Segment Start: Data section

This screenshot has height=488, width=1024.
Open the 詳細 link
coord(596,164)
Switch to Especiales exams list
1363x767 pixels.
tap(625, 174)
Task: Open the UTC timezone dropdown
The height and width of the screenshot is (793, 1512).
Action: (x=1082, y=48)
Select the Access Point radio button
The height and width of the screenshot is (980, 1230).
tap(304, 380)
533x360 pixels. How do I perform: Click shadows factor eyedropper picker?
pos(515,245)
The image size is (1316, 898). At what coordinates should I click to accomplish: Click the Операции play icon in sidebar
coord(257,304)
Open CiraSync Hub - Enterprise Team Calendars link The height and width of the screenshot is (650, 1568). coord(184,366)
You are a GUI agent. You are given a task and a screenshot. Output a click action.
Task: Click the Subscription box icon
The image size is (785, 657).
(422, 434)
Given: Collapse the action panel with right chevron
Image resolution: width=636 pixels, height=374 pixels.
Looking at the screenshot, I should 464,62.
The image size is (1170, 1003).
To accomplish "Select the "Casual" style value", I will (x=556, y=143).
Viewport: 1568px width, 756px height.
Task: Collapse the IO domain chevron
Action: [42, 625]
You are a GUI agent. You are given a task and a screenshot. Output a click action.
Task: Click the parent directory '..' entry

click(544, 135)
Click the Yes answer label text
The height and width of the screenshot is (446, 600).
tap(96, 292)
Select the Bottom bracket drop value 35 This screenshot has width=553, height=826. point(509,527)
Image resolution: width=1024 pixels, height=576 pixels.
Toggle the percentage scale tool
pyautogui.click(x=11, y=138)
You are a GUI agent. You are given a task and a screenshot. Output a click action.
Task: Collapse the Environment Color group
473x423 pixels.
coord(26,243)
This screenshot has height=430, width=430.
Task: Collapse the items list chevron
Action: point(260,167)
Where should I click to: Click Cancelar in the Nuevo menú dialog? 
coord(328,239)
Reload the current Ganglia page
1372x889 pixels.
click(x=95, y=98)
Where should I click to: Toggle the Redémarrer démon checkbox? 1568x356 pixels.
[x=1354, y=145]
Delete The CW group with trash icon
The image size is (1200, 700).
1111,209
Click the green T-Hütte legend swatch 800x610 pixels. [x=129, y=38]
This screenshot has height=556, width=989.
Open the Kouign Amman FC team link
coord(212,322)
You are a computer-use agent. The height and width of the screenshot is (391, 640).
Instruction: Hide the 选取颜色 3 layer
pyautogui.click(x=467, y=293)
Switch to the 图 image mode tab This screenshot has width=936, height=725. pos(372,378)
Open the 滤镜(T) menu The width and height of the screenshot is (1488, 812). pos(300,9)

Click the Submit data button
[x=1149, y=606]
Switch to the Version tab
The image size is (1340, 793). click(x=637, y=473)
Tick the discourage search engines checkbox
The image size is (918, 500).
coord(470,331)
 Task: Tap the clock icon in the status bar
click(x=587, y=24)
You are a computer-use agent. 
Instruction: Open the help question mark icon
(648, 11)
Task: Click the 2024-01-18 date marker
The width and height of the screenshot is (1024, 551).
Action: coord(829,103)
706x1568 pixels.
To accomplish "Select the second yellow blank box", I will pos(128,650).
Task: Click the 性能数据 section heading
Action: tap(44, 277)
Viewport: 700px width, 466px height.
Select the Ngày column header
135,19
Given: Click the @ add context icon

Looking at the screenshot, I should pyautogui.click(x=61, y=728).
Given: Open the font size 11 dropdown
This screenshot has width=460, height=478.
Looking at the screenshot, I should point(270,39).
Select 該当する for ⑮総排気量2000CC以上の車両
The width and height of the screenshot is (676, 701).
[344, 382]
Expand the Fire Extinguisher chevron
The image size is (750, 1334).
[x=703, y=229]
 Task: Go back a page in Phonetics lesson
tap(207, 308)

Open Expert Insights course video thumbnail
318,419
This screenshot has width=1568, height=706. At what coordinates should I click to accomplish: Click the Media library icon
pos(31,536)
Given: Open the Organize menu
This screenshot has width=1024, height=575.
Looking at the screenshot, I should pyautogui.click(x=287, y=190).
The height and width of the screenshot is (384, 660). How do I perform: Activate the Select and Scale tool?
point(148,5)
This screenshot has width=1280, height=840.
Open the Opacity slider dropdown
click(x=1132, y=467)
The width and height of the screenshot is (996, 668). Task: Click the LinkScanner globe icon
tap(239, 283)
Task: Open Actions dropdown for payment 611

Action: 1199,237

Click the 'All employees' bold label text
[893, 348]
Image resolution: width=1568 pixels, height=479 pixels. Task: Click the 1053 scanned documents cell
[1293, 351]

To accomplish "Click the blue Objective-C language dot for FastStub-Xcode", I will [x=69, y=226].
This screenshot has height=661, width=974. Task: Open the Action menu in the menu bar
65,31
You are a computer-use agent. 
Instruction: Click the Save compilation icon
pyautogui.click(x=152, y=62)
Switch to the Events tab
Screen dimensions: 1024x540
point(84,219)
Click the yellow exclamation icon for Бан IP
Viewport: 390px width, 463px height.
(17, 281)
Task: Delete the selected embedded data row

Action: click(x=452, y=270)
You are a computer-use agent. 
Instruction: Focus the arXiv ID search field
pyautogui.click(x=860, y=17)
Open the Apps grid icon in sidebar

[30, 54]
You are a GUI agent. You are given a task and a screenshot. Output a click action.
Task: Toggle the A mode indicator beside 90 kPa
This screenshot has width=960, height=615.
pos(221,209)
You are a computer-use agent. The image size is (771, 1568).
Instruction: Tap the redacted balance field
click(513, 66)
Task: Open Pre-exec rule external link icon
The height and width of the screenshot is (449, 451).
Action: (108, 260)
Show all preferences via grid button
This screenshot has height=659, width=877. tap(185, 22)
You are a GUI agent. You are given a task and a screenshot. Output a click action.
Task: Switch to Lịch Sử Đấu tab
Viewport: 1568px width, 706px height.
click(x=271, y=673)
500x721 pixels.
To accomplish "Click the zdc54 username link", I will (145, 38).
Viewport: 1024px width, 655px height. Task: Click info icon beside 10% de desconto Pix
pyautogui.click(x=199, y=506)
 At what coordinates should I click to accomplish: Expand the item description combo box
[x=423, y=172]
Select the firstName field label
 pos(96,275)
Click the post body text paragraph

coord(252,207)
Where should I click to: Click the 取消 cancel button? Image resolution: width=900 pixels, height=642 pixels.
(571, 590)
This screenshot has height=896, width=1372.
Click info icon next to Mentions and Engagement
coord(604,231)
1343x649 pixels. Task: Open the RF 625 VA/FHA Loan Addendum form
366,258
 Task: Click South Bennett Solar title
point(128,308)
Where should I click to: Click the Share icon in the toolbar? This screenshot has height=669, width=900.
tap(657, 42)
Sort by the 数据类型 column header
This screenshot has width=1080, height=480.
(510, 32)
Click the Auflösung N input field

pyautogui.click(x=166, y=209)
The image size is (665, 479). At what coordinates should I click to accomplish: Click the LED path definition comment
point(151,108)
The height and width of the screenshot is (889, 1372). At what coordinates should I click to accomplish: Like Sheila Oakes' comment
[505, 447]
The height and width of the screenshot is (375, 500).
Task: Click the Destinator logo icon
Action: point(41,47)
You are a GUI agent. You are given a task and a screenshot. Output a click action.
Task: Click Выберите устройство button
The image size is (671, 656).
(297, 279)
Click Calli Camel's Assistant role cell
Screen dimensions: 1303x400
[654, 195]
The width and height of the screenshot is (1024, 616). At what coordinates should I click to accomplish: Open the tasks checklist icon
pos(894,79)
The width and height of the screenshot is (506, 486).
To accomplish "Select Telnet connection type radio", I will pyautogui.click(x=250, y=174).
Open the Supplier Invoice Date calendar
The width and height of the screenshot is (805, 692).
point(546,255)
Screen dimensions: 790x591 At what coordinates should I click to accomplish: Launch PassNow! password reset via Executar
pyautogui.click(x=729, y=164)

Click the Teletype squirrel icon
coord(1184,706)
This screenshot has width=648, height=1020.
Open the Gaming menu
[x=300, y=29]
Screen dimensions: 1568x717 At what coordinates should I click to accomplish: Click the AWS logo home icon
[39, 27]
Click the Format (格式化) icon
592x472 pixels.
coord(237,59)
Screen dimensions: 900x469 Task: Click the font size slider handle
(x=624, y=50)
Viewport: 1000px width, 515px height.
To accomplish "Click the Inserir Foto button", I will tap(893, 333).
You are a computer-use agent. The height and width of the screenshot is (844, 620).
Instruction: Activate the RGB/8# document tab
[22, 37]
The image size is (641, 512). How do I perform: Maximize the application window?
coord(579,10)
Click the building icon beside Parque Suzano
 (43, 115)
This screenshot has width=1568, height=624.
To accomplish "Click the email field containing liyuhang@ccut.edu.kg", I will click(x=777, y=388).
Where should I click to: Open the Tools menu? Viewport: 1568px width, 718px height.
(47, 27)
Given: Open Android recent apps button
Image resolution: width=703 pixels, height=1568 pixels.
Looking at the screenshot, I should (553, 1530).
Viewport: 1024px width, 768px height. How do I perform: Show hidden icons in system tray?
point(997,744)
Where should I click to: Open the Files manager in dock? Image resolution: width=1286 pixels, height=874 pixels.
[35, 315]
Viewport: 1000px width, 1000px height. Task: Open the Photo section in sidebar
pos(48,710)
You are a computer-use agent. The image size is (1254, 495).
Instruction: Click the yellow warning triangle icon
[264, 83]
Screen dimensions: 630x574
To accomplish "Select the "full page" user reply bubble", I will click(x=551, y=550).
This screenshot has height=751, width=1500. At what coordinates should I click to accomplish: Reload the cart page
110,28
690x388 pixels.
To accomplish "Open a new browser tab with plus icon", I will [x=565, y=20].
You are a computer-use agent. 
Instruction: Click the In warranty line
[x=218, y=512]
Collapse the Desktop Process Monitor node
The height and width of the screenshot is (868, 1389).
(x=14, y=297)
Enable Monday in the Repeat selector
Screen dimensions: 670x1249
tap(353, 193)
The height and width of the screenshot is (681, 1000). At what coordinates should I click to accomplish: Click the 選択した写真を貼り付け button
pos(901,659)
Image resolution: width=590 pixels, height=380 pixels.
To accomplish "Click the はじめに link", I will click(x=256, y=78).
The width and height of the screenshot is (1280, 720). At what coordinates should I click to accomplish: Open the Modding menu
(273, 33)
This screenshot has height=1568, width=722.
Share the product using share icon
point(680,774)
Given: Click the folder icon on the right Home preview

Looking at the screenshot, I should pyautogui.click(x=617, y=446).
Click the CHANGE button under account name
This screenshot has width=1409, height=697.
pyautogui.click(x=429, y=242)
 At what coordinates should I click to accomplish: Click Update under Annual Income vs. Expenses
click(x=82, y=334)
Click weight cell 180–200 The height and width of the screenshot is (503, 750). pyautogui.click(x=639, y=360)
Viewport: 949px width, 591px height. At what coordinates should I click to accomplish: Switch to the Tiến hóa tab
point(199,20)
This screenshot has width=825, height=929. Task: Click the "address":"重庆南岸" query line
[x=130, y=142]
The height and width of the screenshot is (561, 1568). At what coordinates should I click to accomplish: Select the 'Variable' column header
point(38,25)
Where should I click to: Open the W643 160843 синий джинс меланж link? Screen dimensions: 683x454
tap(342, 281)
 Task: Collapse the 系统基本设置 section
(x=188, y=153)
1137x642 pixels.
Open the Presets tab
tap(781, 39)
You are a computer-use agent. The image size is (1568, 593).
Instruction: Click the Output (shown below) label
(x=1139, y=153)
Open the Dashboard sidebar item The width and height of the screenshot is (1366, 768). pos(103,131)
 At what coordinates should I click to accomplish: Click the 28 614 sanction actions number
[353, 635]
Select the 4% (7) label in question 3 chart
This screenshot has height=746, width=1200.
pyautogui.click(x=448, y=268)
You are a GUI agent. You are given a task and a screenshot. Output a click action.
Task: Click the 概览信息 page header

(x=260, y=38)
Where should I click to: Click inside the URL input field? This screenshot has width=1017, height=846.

Segment End: Data section

Task to complete
If a line in the records above holds the string "group", copy it out.

Solution to this task
Task: Collapse the Environment Color group
Delete The CW group with trash icon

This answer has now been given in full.